# Type instability of nested function

I have the following function, and it has a type instability (`Core.Box`).

In the real code, I use `f` as an argument of another function which calls `f` multiple times (e.g. bisection to solve `f(x)=0`).

How can I make this function type stable?

``````function test(a)
b = a
if a < 0
b = -a
end
f(x) = x + b
f(10)
end
``````
``````julia> @code_warntype test(1)
Variables
#self#::Core.Compiler.Const(test, false)
a::Int64
b::Core.Box
f::var"#f#61"

Body::Any
1 ─       (b = Core.Box())
│         Core.NewvarNode(:(f))
│   %3  = a::Int64
│         Core.setfield!(b, :contents, %3)
│   %5  = (a < 0)::Bool
└──       goto #3 if not %5
2 ─ %7  = -a::Int64
└──       Core.setfield!(b, :contents, %7)
3 ┄       (f = %new(Main.:(var"#f#61"), b))
│   %10 = (f)(10)::Any
└──       return %10
``````

Current solution is just to put your closure in `let` block

``````function test(a)
b = a
if a < 0
b = -a
end
let b = b
f(x) = x + b
f(10)
end
end

julia> @code_warntype test(1)
MethodInstance for test(::Int64)
from test(a) in Main at REPL:1
Arguments
#self#::Core.Const(test)
a::Int64
Locals
b@_3::Int64
f::var"#f#4"{Int64}
b@_5::Int64
Body::Int64
``````
3 Likes

The function body is probably a dummy, but it still might be helpful: conditionals blocks in Julia are expressions, not statements. So, you may write

``````function test(a)
b = if a >= 0
a
else
-a
end
f(x) = x + b
f(10)
end
``````

If you have to have a mutable variable captured, use a reference to avoid re-binding:

``````function test_ref(a)
b = Ref(a)
if a < 0
b[] = -a
end
f(x) = x + b[]
f(10)
end
``````
1 Like

By the way, what does `(b = Core.Box())` mean in the original example?
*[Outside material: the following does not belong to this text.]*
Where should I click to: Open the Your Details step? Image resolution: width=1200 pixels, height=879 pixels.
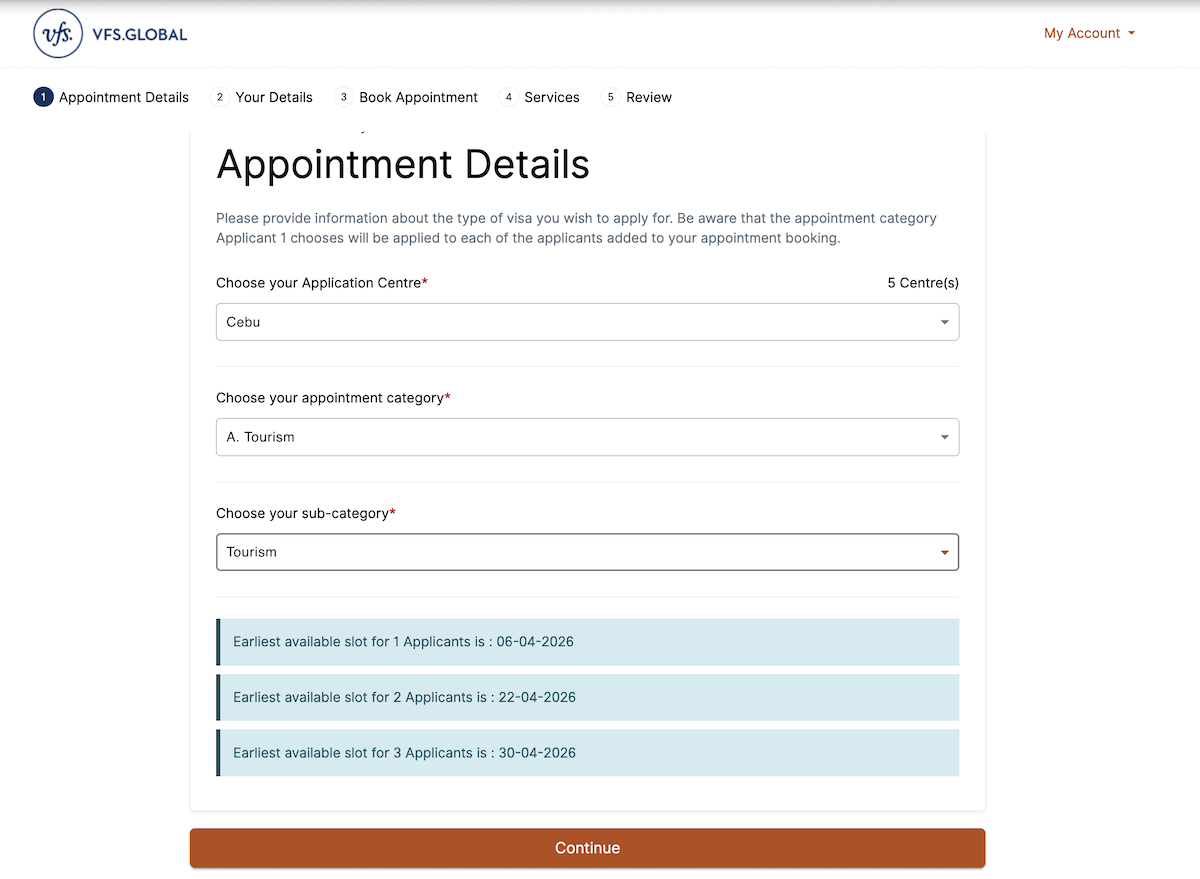click(274, 97)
Is it due to capturing? I am not an expert, but I think you are right, capturing is the most reasonable explanation. IIRC it is a scope problem: variable `b` is changed outside of closure, so compiler puts it in a `Box` to trace these changes (presumably it is the same trick as `Ref`). When new scope is introduced with the help of the `let` block, compiler is happy and not boxing anything. But I may be wrong, so take it with a grain of salt.

1 Like

The `b` in the `let` scope is never changed. Thus there is no boxing, right? It is the first time I knew that closure capturing can lead to type instability.